• _Task instructions_
Copy the data exactly from the line that contains "The width and height of the screenshot is (421, 320)." through the line that contains "Open the 日 timeframe dropdown", keeping both end lines and leaving out everything else.
======== Provided records ========
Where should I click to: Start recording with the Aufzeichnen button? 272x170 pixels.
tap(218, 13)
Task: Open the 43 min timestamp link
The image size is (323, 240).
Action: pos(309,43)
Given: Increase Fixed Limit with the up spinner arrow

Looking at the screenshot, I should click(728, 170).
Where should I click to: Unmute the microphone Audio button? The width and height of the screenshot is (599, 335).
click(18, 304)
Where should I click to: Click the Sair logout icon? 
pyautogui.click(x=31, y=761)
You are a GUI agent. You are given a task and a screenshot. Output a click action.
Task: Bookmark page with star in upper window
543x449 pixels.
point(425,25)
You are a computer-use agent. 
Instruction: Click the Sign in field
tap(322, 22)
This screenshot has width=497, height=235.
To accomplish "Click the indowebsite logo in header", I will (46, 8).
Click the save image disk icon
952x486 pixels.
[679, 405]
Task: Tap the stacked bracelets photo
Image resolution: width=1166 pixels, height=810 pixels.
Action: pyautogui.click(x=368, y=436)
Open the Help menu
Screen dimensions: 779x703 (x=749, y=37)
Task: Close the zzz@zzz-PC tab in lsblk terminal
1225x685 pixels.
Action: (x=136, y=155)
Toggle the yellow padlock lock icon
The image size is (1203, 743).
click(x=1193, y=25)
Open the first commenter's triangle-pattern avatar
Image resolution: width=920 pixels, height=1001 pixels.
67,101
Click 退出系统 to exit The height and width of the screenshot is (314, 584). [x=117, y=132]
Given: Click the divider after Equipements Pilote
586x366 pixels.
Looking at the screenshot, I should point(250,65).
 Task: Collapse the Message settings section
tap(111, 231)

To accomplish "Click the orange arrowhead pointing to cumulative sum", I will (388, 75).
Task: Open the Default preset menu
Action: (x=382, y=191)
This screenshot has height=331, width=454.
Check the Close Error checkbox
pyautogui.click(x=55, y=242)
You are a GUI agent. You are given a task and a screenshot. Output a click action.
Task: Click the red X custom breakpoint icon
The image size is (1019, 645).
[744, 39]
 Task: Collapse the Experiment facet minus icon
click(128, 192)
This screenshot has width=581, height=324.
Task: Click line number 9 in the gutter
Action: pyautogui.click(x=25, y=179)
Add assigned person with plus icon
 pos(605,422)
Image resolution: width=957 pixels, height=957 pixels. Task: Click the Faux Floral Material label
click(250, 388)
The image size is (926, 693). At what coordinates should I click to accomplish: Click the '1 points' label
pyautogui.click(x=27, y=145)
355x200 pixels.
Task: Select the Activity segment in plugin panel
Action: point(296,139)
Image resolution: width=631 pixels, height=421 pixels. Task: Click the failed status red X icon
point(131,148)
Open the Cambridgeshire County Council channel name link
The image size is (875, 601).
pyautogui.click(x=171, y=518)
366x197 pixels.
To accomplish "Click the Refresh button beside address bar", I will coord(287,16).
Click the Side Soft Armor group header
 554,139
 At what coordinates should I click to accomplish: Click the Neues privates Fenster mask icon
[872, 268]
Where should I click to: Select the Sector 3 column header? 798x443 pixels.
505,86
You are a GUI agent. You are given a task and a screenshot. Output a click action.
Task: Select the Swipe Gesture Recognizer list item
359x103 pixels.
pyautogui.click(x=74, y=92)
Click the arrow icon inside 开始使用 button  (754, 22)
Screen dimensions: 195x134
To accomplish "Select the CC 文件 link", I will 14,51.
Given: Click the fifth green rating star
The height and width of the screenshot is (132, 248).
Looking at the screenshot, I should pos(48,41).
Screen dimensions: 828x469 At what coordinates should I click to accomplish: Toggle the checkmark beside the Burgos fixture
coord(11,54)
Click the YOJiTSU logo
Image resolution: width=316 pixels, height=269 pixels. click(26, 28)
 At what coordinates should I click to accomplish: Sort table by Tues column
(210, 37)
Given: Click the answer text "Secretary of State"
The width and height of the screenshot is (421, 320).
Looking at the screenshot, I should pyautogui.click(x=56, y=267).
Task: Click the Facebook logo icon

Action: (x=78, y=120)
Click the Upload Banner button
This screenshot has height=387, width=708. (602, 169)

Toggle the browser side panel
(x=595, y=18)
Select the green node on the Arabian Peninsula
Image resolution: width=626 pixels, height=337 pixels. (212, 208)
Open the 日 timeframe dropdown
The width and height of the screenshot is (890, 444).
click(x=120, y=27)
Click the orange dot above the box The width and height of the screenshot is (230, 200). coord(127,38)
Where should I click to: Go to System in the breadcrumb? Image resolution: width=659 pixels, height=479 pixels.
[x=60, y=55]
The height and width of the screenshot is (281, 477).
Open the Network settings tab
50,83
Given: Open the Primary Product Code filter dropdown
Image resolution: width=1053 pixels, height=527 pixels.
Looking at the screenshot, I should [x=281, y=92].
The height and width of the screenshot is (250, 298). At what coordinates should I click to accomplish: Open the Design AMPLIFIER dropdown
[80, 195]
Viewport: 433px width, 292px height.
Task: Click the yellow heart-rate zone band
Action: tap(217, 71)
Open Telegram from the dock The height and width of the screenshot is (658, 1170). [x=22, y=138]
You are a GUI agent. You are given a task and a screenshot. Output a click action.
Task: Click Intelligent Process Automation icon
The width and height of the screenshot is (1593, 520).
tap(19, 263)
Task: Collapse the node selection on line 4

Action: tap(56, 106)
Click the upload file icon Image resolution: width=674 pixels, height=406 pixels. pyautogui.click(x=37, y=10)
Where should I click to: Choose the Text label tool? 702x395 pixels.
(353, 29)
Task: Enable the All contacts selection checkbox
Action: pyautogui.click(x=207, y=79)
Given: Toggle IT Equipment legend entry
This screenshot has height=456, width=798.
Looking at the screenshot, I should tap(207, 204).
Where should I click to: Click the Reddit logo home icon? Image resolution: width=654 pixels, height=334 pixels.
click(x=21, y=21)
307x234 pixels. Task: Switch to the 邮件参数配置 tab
========
• _Task response_
The width and height of the screenshot is (421, 320).
Looking at the screenshot, I should pyautogui.click(x=56, y=267).
Task: Click the Facebook logo icon

Action: (x=78, y=120)
Click the Upload Banner button
This screenshot has height=387, width=708. (602, 169)

Toggle the browser side panel
(x=595, y=18)
Select the green node on the Arabian Peninsula
Image resolution: width=626 pixels, height=337 pixels. (212, 208)
Open the 日 timeframe dropdown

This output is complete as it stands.